Have you ever seen the movie Rashomon? It is the story of a rape or seduction, murder or honorable duel, depending on from whom you hear the story. The film is told from four different points of view: a deceased Samurai – via a medium, his wife, the bandit who either seduced or raped her, and a woodcutter who viewed the entire event from afar but has no vested interest in any of the other three parties.

Detroit could have been told in this fashion. By director Katherine Bigelow’s own end credits admission there is no conclusive evidence indicating what really happened at the Algiers Hotel the night 3 men were found dead after police stormed the hotel in search of a sniper. She could have chosen a Rashomon approach. Instead she chose to film yet another hit piece against men whose job it is to risk their lives in protection of others, including hers.

In The Hurt Locker she filmed a movie whose plot relied on so many inaccuracies of military procedure, assignments and combat protocol as to be deemed openly disrespectful by military representatives.

In Detroit Bigelow proceeds from a similar unfortunate approach. Choosing a documentary style of film making that implies confidence of accuracy where there is none is deceptive and disgraceful. In addition, Ms Bigelow falls back on vulgar and ugly stereotypes of black men who spend their time drinking and whoring during a riot playing out only blocks away, who are dumb enough to shoot a starter pistol at National Guardsmen, and are overall sniveling and cowardly. And all the authority figures, from city and state police to military, regardless of race, are either borderline psychotic sadists or collaborators to abuses.

Bigelow signals contempt of her subject matter, the people involved and her audience by beginning the movie literally with a poorly drawn cartoon history of the socio-political and historic events which led up to the Detroit riots of 1967 as though she did not believe the movie goers would understand a more sophisticated approach. Names were changed, alleged actions by different people were attributed to a single person, and events were fabricated. When things are "fabricated" in something presented to us as a documentary, there is a word for that. LIE. Ms. Bigelow LIED to put forth an agenda which can do nothing other than promote racial tensions. To me THAT is bigotry. And not a half-century old bigotry but bigotry TODAY against people of both races.

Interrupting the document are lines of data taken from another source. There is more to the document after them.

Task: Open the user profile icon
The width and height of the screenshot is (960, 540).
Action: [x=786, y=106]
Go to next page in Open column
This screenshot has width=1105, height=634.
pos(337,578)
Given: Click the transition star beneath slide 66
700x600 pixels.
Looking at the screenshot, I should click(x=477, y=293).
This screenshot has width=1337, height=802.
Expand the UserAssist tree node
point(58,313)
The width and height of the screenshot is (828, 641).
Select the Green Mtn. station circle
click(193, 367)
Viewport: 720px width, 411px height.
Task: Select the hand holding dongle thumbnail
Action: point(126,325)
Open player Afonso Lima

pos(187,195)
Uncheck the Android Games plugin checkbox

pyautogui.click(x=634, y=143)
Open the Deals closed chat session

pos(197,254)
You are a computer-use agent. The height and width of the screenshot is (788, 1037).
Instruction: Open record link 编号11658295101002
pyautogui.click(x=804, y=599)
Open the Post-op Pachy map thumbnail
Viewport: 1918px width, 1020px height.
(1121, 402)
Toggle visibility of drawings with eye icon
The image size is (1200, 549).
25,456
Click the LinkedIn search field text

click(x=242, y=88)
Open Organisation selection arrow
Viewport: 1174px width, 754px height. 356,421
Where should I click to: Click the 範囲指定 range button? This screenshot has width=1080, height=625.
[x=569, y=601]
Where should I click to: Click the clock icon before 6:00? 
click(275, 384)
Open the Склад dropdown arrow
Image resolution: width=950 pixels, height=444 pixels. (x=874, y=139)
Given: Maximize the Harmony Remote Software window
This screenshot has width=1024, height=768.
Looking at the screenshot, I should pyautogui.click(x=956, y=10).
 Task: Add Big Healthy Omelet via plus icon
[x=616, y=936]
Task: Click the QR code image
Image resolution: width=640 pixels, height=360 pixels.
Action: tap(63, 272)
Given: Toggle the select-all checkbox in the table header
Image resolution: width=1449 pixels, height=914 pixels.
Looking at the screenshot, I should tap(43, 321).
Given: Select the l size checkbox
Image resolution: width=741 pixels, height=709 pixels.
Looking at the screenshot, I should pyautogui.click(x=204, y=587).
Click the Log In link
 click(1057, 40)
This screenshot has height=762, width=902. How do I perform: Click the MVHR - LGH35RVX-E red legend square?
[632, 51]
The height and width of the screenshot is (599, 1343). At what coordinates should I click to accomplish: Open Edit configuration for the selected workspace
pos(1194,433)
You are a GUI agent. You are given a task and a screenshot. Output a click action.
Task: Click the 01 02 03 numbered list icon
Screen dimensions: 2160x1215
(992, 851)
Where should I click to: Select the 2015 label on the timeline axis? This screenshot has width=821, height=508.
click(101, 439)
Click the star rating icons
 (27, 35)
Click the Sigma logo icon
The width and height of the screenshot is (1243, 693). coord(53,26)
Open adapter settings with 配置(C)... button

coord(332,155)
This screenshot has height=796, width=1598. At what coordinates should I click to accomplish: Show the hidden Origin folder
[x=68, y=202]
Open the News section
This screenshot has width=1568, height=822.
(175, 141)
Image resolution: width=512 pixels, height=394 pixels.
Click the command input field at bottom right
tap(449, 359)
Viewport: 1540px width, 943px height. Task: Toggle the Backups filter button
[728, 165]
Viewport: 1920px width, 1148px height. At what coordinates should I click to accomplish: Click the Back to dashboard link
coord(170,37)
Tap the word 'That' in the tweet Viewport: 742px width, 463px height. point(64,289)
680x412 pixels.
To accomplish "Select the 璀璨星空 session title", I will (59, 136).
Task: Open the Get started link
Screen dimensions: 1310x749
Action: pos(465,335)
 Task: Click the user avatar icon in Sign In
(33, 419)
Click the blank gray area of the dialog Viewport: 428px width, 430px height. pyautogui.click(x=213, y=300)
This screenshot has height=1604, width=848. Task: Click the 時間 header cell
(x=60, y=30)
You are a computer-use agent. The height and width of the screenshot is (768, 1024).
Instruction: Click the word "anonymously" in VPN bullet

And her take on the events are full of ludicrous plotholes. One telling example: Her contention in the film is that someone shot a starter pistol out of the Algiers Hotel at Guardsmen in the middle of the night at the height of the tensions during the riot. Logic dictates that either someone shot a starter pistol, in an act of criminal stupidity, out of the Algiers Hotel window or there was a sniper at the hotel. If, in fact, it was only a foolish stunt with a blank shooting pistol, why, when lined up against a wall by police and military, did the hotel partiers not say this when asked where the weapon "of any kind" was? The man, according to Ms. Bigelow, who shot a harmless starter pistol, was lying dead on the floor in the next room having charged the incoming officers (another unbelievable move by a character in the story) so there was zero point in not telling the interrogating police this. It stretches credibility beyond breaking that no one would have told the officers, espcially after a prolonged series of interrogations, but would instead subject themselves to beatings and torture. This point alone, upon which the rest of the entire movie depends, puts all of Bigelow’s conjectures into serious doubt.

The rest of the movie continues with assumption on assumptions that can not be verified but which are put forth as Gospel truths.

Tellingly, the first one-half hour or so of the movie, which portrays events which are well documented – how the riots began, who were involved, the premature termination of a singing contest – was fairly even handedly presented. But this is only a set up to create the illusion of credibility for the rest of the story where there is none. When she places her characters in an unverifiable situation her biases become conspicuous.

Further, her creation of this questionable narrative based on a 50 year old event comes on the heels of current events where police have been targets for assassination in REAL life.

 

Ms. Bigelow, you should be ashamed of yourself. Everyone else should give Detroit a miss.                                    Go get Rashomon and see how a really good movie is made.